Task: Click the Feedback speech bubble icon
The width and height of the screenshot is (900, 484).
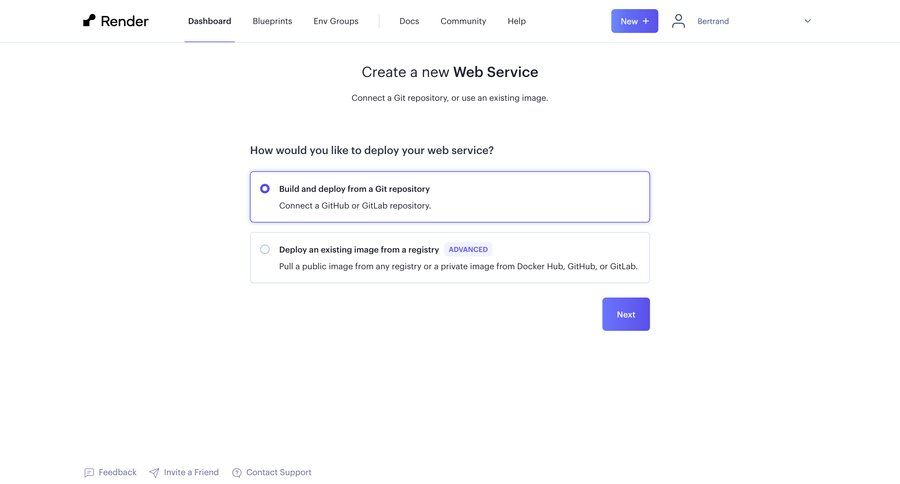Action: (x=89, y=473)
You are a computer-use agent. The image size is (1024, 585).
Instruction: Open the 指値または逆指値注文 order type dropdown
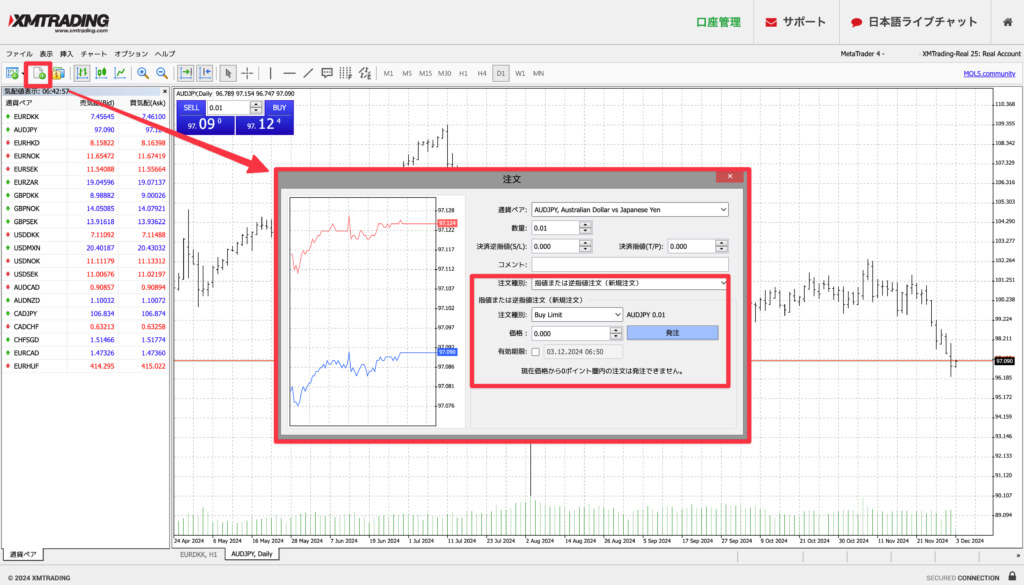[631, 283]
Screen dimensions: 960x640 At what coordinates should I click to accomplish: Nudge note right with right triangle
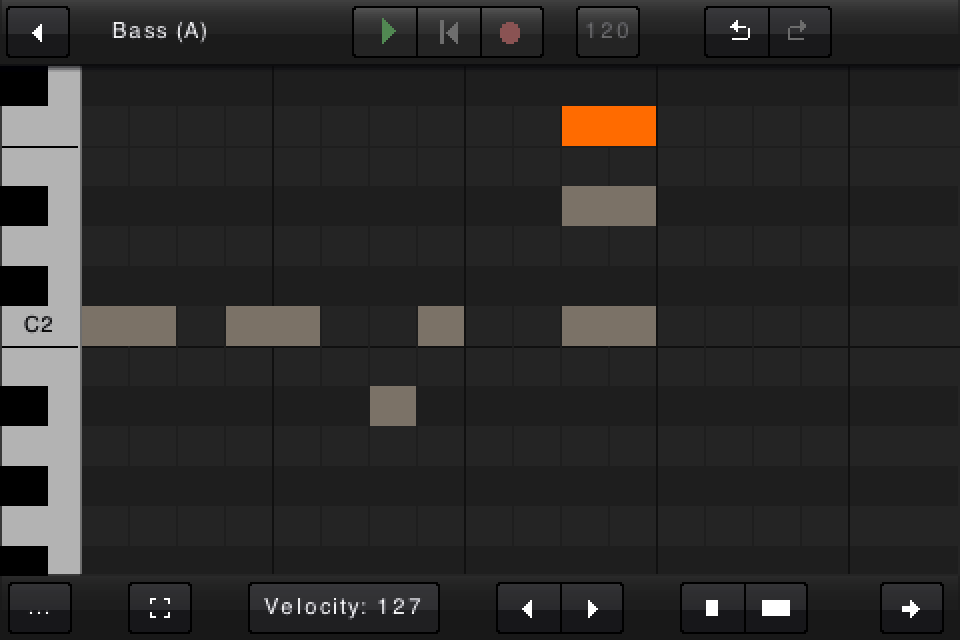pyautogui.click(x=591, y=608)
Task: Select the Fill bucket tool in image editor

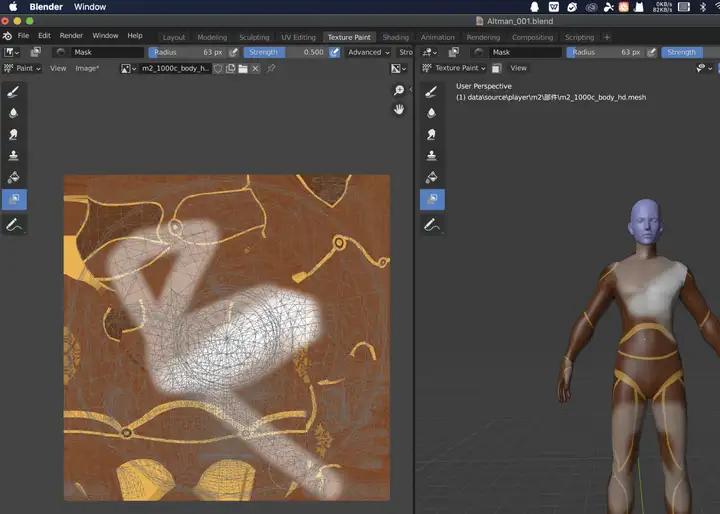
+ + + + +
▶ **Given exercise**:
Reproduce the data above verbatim, line for line, leaving out the pictures.

▶ **Finished exercise**:
Task: Click the Feedback speech bubble icon
The width and height of the screenshot is (900, 484).
Action: (x=89, y=473)
You are a computer-use agent. The image size is (1024, 585).
Instruction: Open the 指値または逆指値注文 order type dropdown
[631, 283]
Screen dimensions: 960x640 At what coordinates should I click to accomplish: Nudge note right with right triangle
pyautogui.click(x=591, y=608)
Task: Select the Fill bucket tool in image editor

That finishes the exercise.